*Assigned task:*
If an entry contains a picture, leave the picture out and reproduce everything else in the records below exactly.

*Available data:*
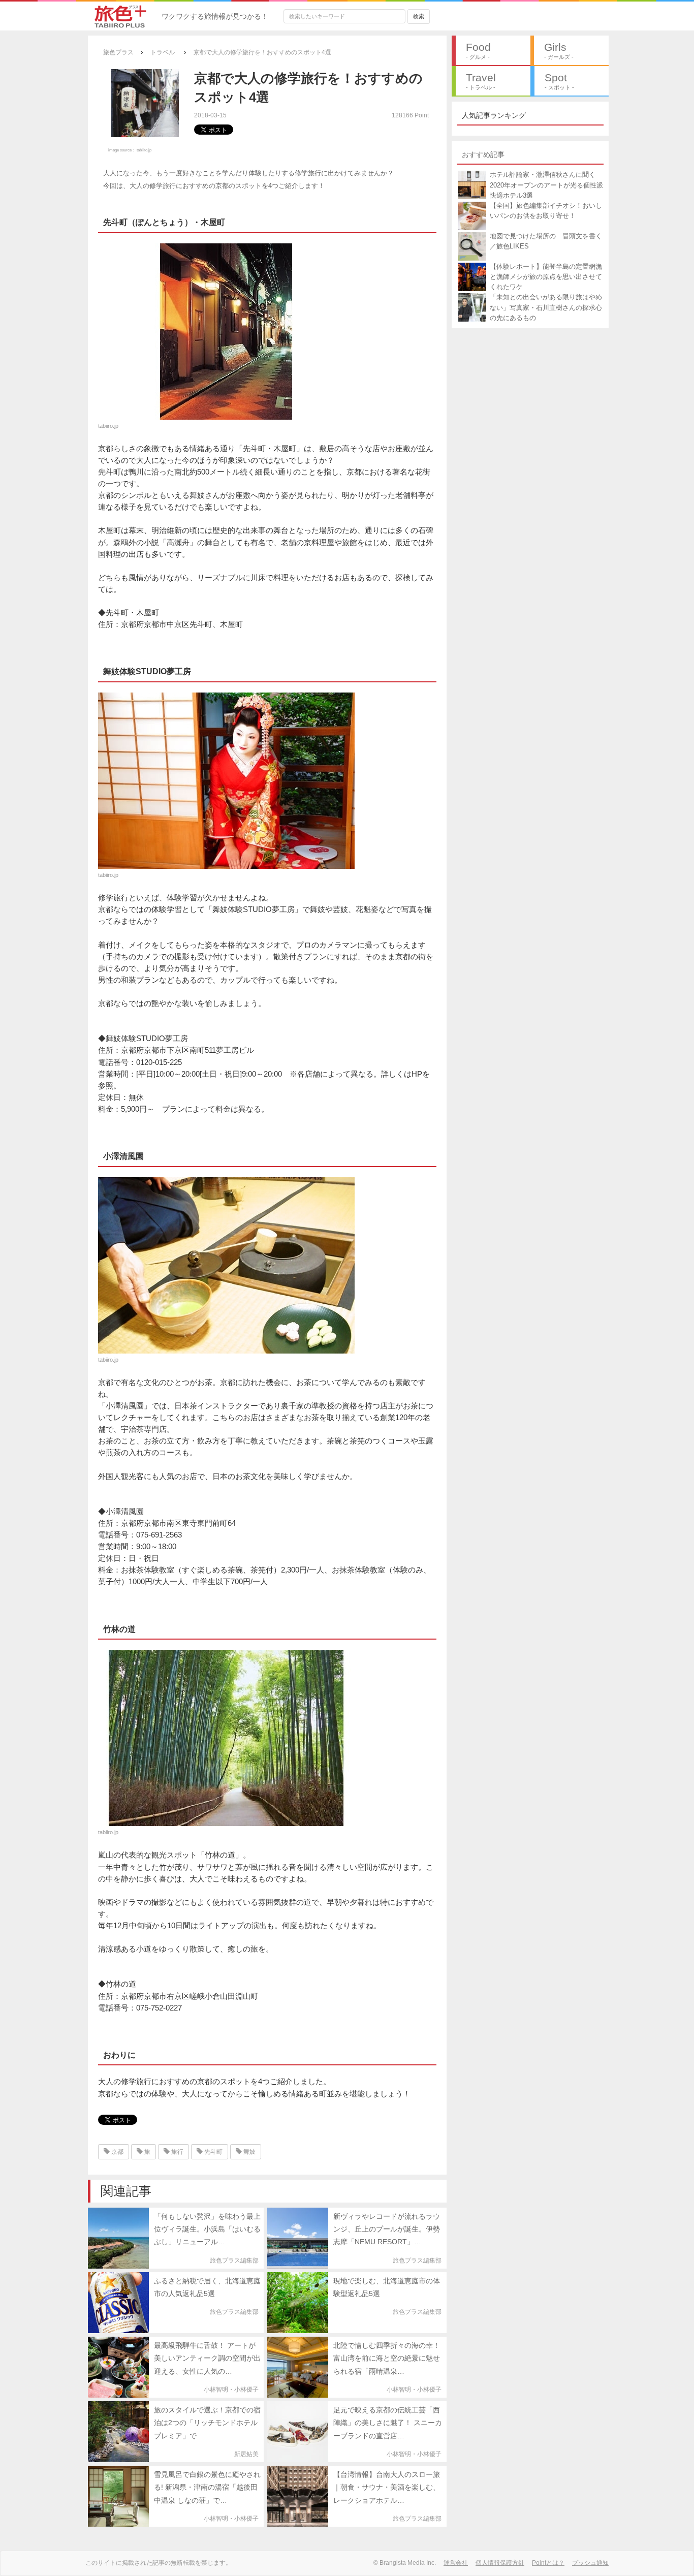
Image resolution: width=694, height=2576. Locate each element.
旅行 (176, 2151)
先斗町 (213, 2151)
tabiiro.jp (144, 149)
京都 (116, 2151)
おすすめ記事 (483, 154)
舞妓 (249, 2151)
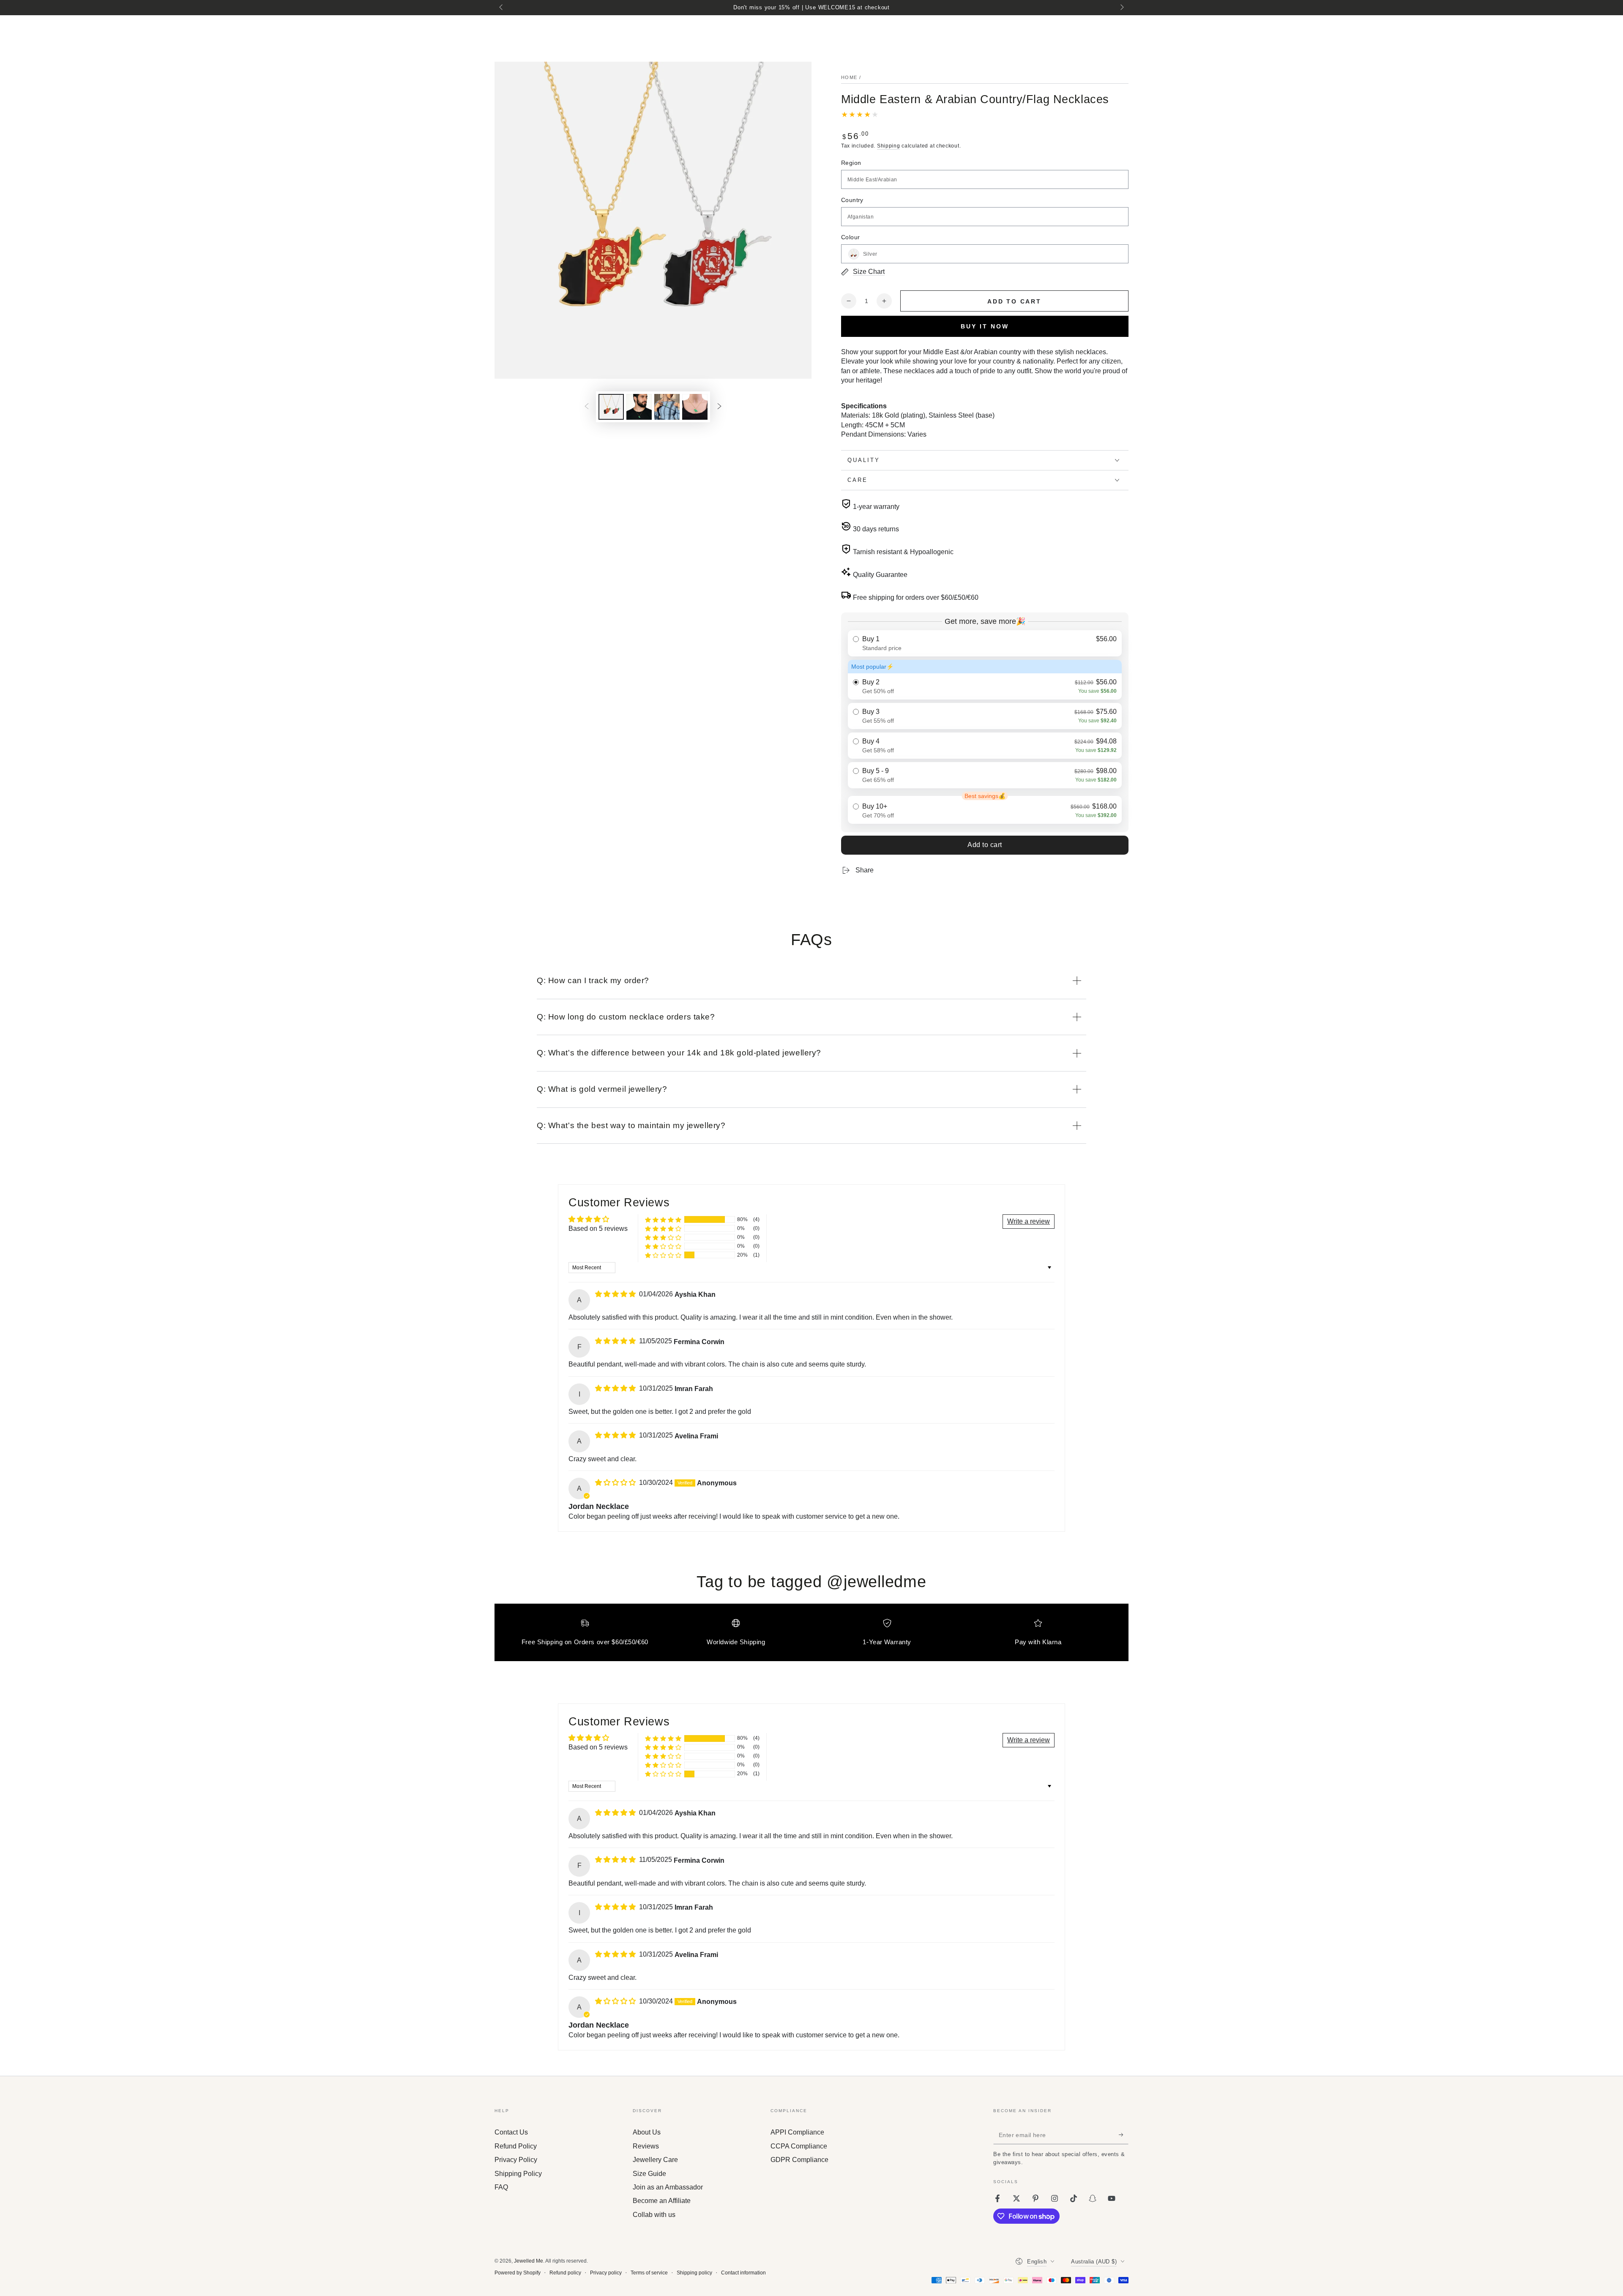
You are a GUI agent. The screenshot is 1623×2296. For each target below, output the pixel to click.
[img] (616, 1294)
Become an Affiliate (662, 2200)
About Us (647, 2132)
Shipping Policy (518, 2173)
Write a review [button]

*Response:*
Image resolution: width=694, height=2576. Locate each element.
旅行 (176, 2151)
先斗町 (213, 2151)
tabiiro.jp (144, 149)
京都 (116, 2151)
おすすめ記事 (483, 154)
舞妓 (249, 2151)
You are a GUI agent. The screenshot is 1623×2296. For each target below, output the pixel to click.
[img] (616, 1294)
Become an Affiliate (662, 2200)
About Us (647, 2132)
Shipping Policy (518, 2173)
Write a review [button]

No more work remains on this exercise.